Depois do jantar, à luz mortiça de um candeeiro a petróleo, o Besnico adormecia, mas ainda a tempo de ouvir contar a História da Bilha de Água:

- …e foi assim. Diz que depois da batalha, D. Nuno Alvares Pereira não querendo que mais ninguém passasse a sede que ele e os seus soldados ali passaram naquela tarde de 14 de Agosto, mandou construir no local uma ermida - a ermida de São Jorge e que nela fosse colocada sempre, dia e noite, uma bilha de água fresca e um púcaro, para que os viajantes que por ali passassem, pudessem matar a sede.

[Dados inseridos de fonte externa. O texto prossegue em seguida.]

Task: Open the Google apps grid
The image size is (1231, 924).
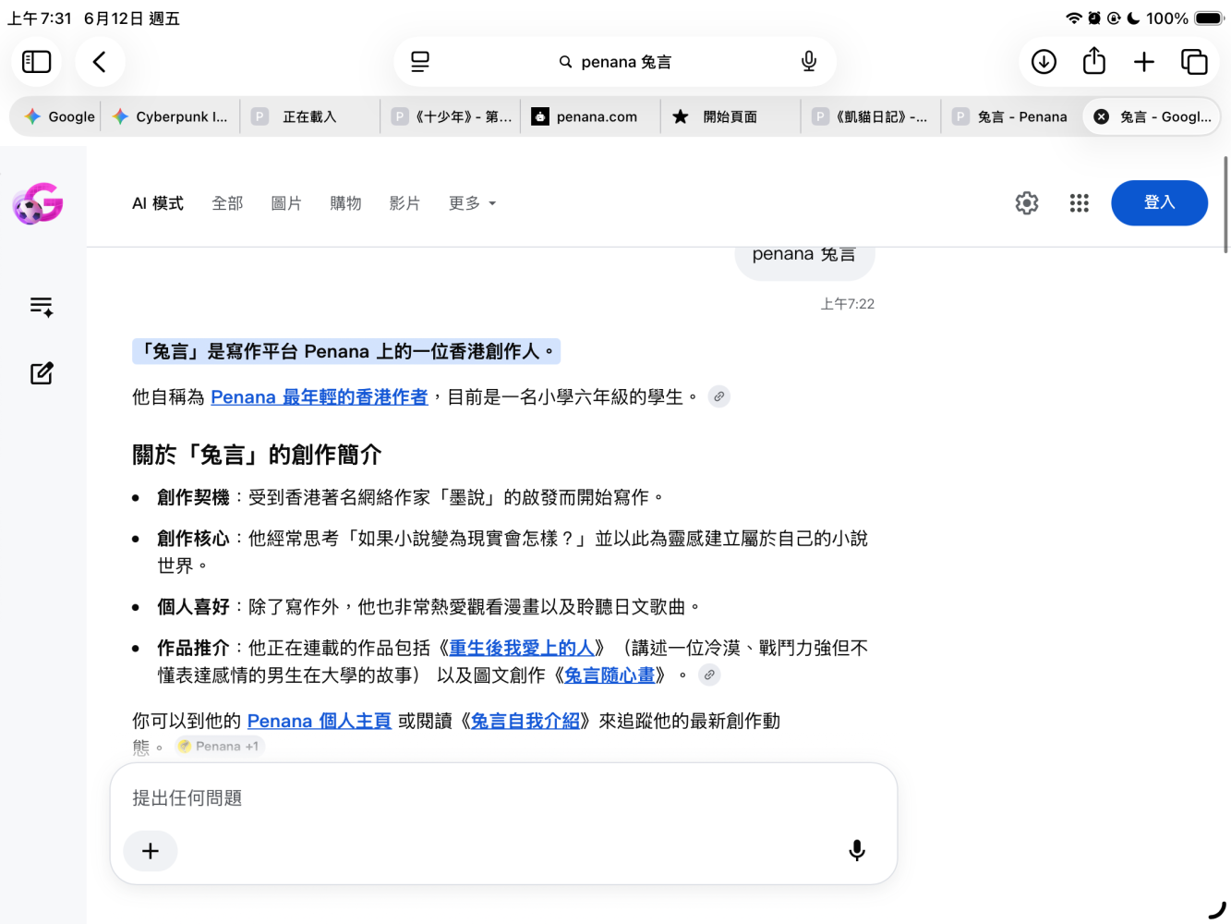Action: [1080, 203]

A ermida de S. Jorge – Março de 2007

Pormenor da bilha de água – Março de 2007


O Besnico adormecia, sentia vagamente que o levantavam do chã e o deitavam naquela enorme cama de ferro, com atractivas maçanetas de latão brilhante, onde uma fresca e aromática enxerga de palha e folhas de milho o aguardavam para uma noite descansada a sonhar com cavaleiros medievais, lutas com dragões e lambuzadelas de cão.

A última vez que bebi água pelo pucarinho de barro da bilha da ermida de S. Jorge foi em Outubro de 1977 a quando do baptizado de meu filho que, em homenagem a D. Nuno Alvares Pereira, também se chama Nuno.

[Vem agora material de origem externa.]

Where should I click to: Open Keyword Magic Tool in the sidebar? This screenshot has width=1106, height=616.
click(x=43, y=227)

Fizemos questão de o baptizar nesta ermida, tendo sido o primeiro baptizado que lá se realizou.

Como a ermida à data não tinha pia baptismal, tivemos que pedir ao Senhor Bispo de Leiria, uma autorização especial para o efeito, e foi concedida.

Hoje, sei, que lá se realizam já muitos casamentos e baptizados.

Cumprindo a tradição, tal como a mim tinham feito; sentei meu filho no cavalo de S. Jorge, pois dizem que os rapazes que em criança lá se sentarem serão sempre bons rapazes.